As a young fella I had a conversation with a heroin addict.  Thinking I could educate him out of his self-destructive lifestyle (I was young, naïve and heroic, okay?), I bluntly stated.  “You keep doing what you’re doing and you’ll be dead before you’re thirty.”  “I know.” He responded blankly.  He didn’t need educating on the dangers of drug abuse. He needed a reason to live. He needed an answer to the question, ‘Why?’

Education and training seem to be the go-to solutions for what ails society.  Yet education campaigns alone have been pretty ineffective in dealing with problems like obesity and domestic violence.  Responding to a problem with education and training assumes the reason people are doing something harmful or not doing something desirable is their lack of understanding and skills. 

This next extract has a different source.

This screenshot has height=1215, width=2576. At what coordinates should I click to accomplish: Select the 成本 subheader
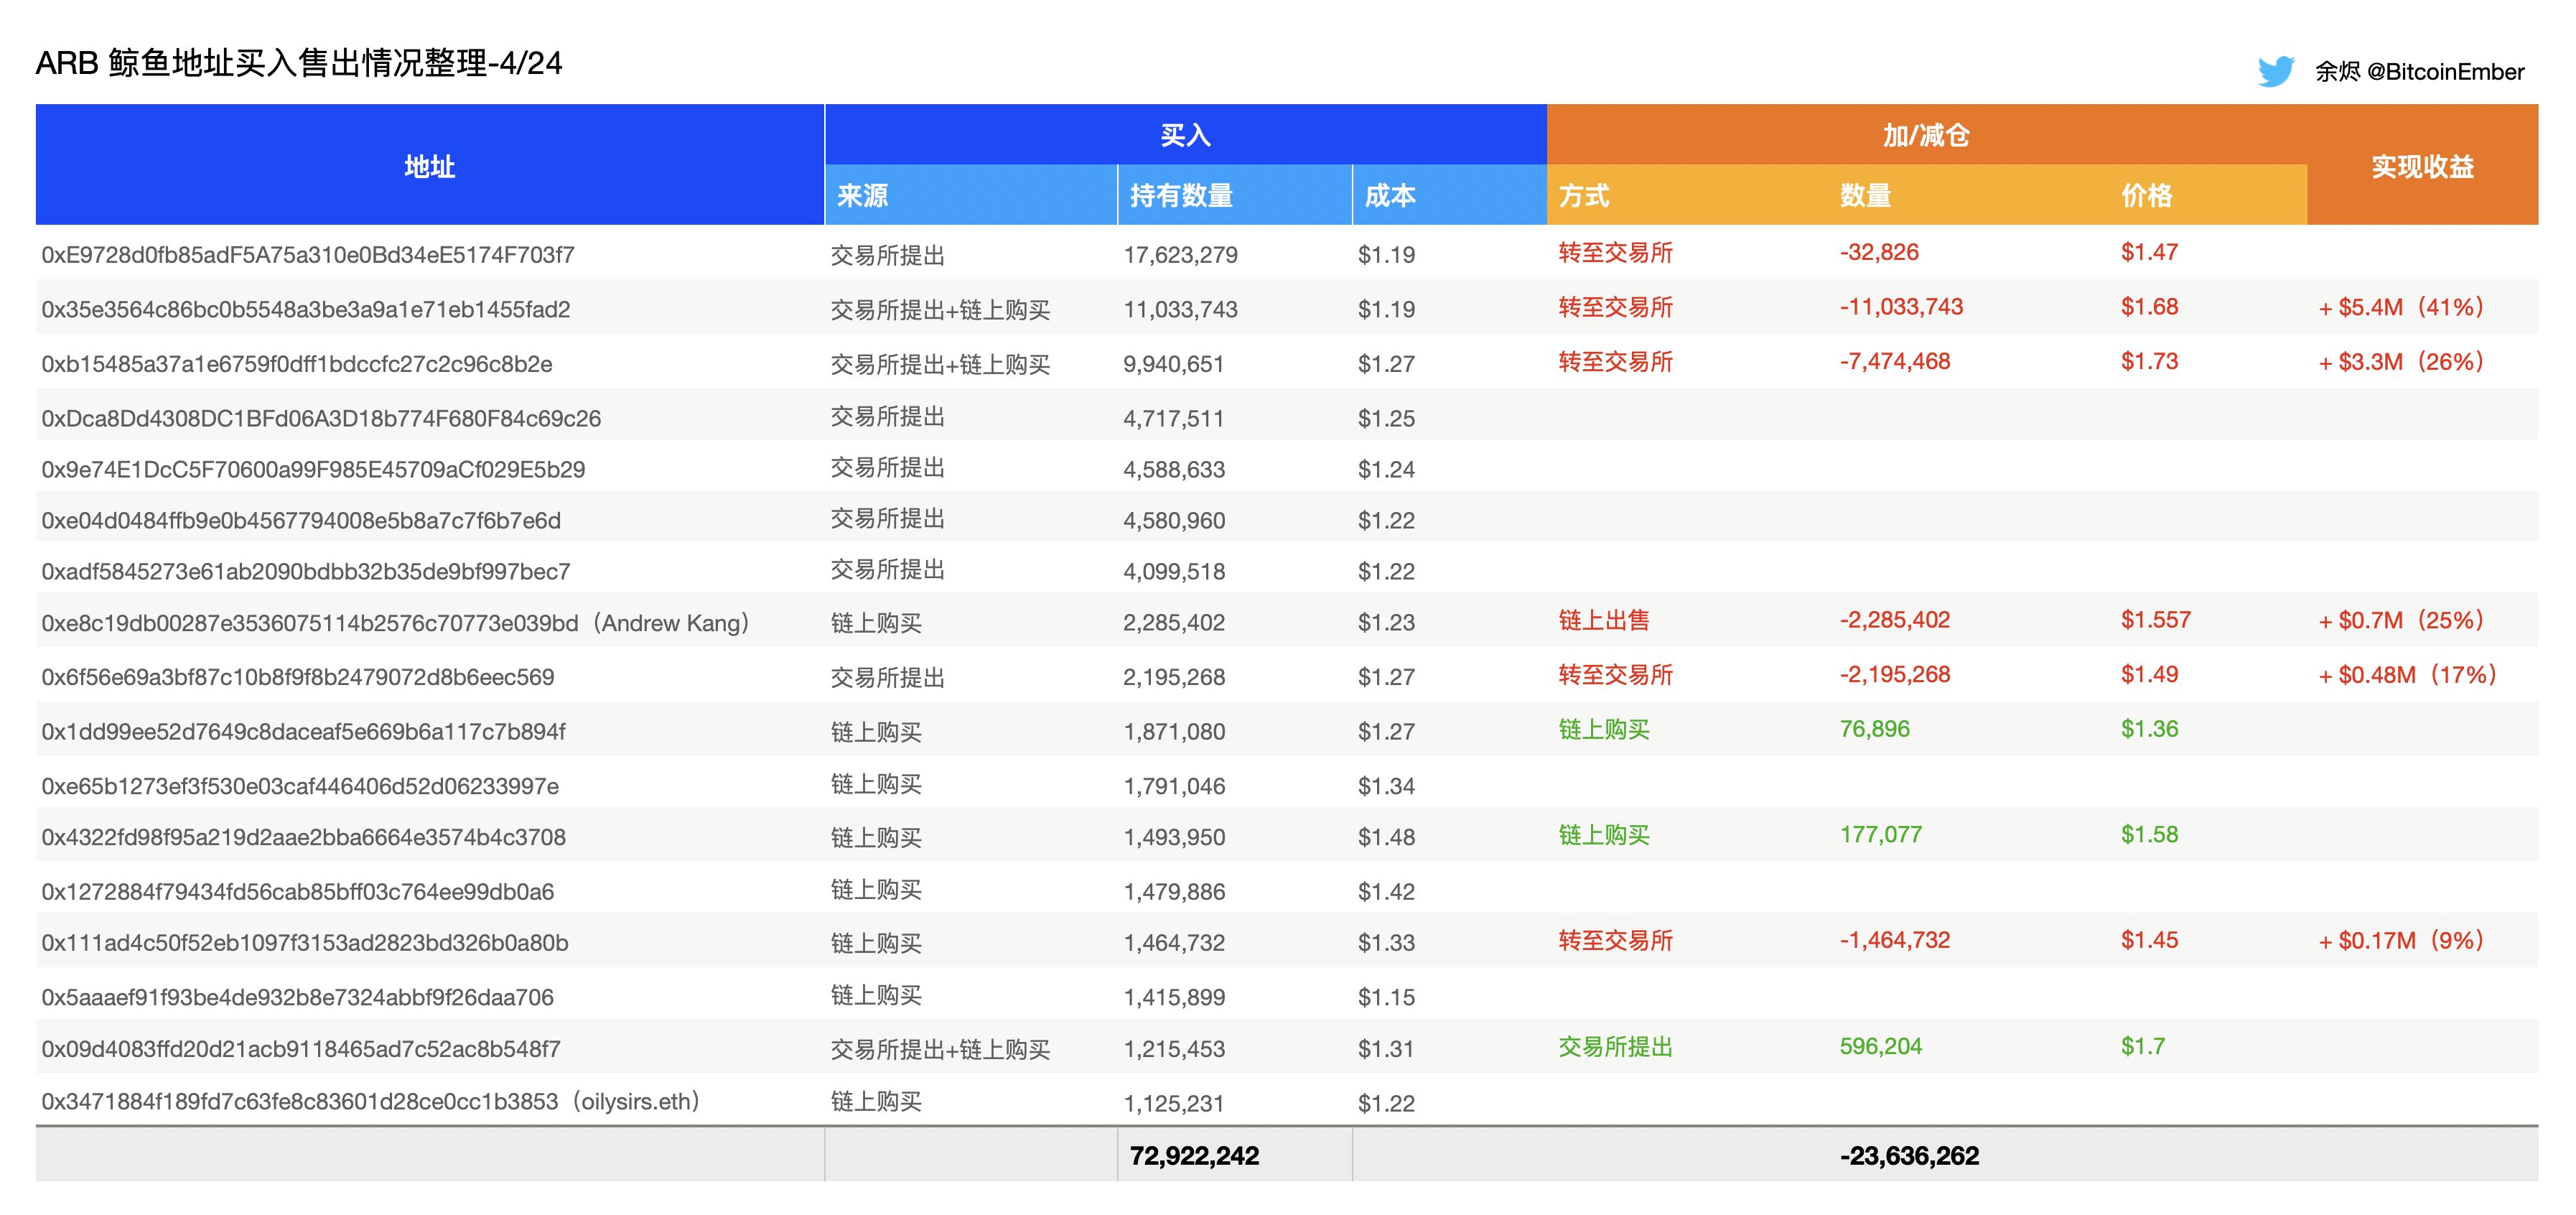click(x=1390, y=195)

When something isn’t happening in a church, the reflex action seems to be to run some training. Training is useful for equipping people with skills and processes required to effectively fulfil roles in the life of the church. Churches frequently offer training in disciple-making skills like sharing personal faith, sharing the gospel or helping people to develop devotional habits and spiritual disciplines. 

Yet even if training is front-ended with a rationale or a biblical imperative, it will at best answer ‘Why?’ at a cerebral or subscription level, while primarily answering questions about ‘What?’ and ‘How?’  It equips those already motivated, but doesn’t motivate those who aren’t.

The deeper answer to ‘Why?’ usually comes wrapped in human flesh – Jesus came as incarnation, not information.  Jesus appointed the apostles firstly to be with him. They followed him personally. Jesus made disciples by walking hundreds of miles with them as they tramped the roads between the towns and cities where he preached.  While Jesus preached to thousands, in the upper room at Pentecost were 120 who had followed him.

The bottom line is that disciples make disciples.  In writing to the Corinthian church, Paul appealed to his relationship with the church members, his way of life and his planned presence to encourage them to follow his example.  The didactic teaching flows out of the relationship. Paul pleaded with them as their spiritual father, not their professor.

Courses and programs can be used by disciples to help make disciples, but the whole discipleship process, from ‘pre-evangelism’ through to leadership formation, is fundamentally a relational one, spread over months and perhaps years.

If a church is not making new disciples from among the unchurched, the primary problem is likely the poor discipleship of the congregation.  They might know all the Sunday school answers, but no amount of ‘what’ and ‘how’ will turn a churchgoer into a disciple.  The challenge for the pastor is to conceive of their role as predominantly that of a disciple maker, allocating a significant proportion of their time to life-on-life interaction both with key members of their congregation and with the unchurched.  Not easy when there’s so much ‘what’ and ‘how’ to do.